Task instructions: Copy out the listing below, beginning at the line containing "You are a computer-use agent. Screen" and ending with the line containing "I will pos(594,47).", both included, reproducing each line verbatim.

[start]

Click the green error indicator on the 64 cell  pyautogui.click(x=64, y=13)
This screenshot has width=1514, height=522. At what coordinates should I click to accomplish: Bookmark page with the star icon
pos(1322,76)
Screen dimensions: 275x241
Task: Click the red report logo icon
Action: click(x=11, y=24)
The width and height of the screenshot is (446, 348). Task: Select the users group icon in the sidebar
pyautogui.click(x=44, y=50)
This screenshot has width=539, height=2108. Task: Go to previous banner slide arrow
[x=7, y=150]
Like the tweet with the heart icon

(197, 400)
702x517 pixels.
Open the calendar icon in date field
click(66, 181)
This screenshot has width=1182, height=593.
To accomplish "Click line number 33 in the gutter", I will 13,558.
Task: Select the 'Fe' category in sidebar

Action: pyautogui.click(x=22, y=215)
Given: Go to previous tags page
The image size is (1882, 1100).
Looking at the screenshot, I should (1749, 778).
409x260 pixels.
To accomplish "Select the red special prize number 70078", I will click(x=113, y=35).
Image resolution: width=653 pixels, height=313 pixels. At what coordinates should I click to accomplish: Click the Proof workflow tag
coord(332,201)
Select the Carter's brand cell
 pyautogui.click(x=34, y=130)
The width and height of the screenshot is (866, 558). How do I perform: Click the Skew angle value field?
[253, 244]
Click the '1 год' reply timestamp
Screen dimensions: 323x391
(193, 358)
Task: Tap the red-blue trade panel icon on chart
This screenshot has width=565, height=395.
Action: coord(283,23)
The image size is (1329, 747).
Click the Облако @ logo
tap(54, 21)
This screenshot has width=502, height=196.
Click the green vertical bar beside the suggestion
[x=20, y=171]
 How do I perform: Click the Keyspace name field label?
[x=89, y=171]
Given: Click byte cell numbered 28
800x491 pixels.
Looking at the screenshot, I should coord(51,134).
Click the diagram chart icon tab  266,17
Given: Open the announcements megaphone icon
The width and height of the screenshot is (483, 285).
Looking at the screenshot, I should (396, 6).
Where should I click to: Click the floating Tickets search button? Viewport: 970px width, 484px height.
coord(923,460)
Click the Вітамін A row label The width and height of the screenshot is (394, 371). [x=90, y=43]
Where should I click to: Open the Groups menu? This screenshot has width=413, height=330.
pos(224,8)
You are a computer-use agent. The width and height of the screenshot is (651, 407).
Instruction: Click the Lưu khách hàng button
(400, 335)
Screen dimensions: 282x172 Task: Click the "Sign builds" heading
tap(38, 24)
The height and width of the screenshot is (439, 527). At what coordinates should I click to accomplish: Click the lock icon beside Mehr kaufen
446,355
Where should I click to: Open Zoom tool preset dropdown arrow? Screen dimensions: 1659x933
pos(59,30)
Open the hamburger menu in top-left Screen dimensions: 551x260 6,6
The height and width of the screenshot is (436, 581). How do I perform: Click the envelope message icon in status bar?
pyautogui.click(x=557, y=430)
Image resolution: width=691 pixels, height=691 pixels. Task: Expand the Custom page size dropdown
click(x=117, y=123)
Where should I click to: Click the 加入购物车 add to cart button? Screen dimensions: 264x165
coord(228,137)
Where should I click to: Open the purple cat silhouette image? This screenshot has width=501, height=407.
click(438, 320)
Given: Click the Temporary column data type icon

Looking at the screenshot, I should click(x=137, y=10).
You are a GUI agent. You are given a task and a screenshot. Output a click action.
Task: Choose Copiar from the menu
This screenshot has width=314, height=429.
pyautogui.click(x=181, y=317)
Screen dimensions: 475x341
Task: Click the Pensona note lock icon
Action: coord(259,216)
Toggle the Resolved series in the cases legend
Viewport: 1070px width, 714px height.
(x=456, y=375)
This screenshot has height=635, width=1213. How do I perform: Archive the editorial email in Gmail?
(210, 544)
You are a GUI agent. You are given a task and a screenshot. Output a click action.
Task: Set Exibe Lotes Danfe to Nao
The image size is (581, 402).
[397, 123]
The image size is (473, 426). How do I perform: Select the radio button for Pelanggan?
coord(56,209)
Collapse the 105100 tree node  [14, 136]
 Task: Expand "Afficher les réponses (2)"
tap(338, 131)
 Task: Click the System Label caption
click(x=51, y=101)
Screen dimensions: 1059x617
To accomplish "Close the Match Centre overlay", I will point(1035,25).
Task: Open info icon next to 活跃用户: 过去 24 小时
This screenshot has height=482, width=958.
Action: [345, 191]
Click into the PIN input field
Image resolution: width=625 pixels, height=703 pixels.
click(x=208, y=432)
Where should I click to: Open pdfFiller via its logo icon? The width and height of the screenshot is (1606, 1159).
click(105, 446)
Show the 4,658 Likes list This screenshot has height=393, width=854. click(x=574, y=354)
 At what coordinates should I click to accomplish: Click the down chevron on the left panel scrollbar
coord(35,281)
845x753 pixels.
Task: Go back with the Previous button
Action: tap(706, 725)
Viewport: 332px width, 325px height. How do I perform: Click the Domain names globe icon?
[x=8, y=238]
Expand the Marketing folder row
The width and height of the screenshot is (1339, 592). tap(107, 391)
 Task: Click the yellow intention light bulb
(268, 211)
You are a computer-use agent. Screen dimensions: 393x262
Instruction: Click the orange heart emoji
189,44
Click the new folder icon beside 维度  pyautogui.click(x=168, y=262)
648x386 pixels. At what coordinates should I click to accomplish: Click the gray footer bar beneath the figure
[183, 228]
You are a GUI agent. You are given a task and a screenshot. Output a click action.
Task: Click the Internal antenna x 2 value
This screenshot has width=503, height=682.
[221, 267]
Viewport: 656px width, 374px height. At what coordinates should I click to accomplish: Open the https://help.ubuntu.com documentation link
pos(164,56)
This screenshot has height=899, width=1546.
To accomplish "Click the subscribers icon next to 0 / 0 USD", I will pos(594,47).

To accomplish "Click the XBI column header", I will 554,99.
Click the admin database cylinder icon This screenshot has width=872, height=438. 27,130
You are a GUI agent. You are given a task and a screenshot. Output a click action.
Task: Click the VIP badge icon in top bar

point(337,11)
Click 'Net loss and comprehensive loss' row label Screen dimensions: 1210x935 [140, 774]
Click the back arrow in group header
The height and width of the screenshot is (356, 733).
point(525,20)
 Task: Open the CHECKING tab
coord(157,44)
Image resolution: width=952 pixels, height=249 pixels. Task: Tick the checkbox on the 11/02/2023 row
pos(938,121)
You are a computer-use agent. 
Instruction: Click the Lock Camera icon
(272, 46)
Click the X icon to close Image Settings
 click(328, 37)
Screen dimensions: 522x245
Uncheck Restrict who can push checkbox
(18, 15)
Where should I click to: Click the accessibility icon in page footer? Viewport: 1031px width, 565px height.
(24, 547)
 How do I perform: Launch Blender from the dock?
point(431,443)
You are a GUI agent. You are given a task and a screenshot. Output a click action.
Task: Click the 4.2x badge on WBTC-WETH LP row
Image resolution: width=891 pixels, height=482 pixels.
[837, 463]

[end]

Finished answer:
You are a computer-use agent. Screen dimensions: 393x262
Instruction: Click the orange heart emoji
189,44
Click the new folder icon beside 维度  pyautogui.click(x=168, y=262)
648x386 pixels. At what coordinates should I click to accomplish: Click the gray footer bar beneath the figure
[183, 228]
You are a GUI agent. You are given a task and a screenshot. Output a click action.
Task: Click the Internal antenna x 2 value
This screenshot has width=503, height=682.
[221, 267]
Viewport: 656px width, 374px height. At what coordinates should I click to accomplish: Open the https://help.ubuntu.com documentation link
pos(164,56)
This screenshot has height=899, width=1546.
To accomplish "Click the subscribers icon next to 0 / 0 USD", I will pos(594,47).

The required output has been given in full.